Detection of point mutations in the K-ras oncogene at codon 12 in pure pancreatic juice for diagnosis of pancreatic carcinoma

Background. Mutations in the K-ras oncogene at codon 12 are detected at a remarkably high frequency in pancreatic carcinomas and are believed to be a critical event in oncogenesis. The authors attempted to detect Kras mutations in DNA obtained from pure pancreatic juice collected endoscopically, as a novel diagnostic approach to pancreatic carcinoma. Methods. K-ras mutations were examined using the two-step polymerase chain reaction (PCR) combined with restriction enzyme digestion, followed by nonradioisotopic single-strand conformation polymorphism (SSCP) analysis. Results.

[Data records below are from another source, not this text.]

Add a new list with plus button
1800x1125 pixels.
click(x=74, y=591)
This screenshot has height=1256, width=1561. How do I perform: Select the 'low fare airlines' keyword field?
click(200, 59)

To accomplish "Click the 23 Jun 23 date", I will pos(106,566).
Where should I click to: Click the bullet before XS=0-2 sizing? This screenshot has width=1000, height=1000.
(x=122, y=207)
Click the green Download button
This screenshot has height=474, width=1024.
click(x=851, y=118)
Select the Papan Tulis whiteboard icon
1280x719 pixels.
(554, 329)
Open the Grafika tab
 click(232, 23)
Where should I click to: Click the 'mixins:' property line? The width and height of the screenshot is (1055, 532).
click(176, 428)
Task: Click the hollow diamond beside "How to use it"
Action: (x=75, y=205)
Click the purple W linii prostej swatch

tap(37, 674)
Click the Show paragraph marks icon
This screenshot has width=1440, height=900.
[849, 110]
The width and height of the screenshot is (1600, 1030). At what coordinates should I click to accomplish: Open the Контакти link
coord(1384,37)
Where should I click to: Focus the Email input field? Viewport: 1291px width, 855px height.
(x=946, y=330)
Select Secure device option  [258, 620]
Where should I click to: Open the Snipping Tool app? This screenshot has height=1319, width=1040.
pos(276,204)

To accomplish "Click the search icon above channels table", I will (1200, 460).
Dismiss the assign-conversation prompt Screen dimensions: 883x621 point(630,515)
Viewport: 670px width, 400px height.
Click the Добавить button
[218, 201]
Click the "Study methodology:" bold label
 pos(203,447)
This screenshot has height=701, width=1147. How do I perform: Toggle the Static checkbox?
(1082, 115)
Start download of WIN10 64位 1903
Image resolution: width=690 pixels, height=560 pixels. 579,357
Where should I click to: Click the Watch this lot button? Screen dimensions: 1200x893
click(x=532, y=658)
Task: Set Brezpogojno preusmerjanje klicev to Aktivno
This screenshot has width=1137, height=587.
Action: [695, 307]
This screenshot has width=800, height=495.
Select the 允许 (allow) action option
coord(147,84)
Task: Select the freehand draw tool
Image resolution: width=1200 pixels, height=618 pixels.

Specific mutations of the K-rus gene at codon 12 were found in six of nine (67%) duct cell carcinomas, all of which were negative by cytodiagnosis of the same pure pancreatic juice. K-ras mutations were not detected in the pancreatic juice from 14 healthy control subjects, 10 patients with chronic pancreatitis, or 3 patients with islet cell tumors. Conclusions. Detection of K-ras mutation at codon 12 in pancreatic juice is highly specific for diagnosing pancreatic duct cell carcinoma and may be a valuable diagnostic modality for pancreatic carcinoma and for differentiating chronic pancreatitis from carcinoma. Cancer 1994; 73:1589-94. Key words: K-ras oncogene, pancreatic carcinoma, endoscopic retrograde pancreatography, pancreatic juice, single-strand conformation polymorphism, polymerase chain reaction.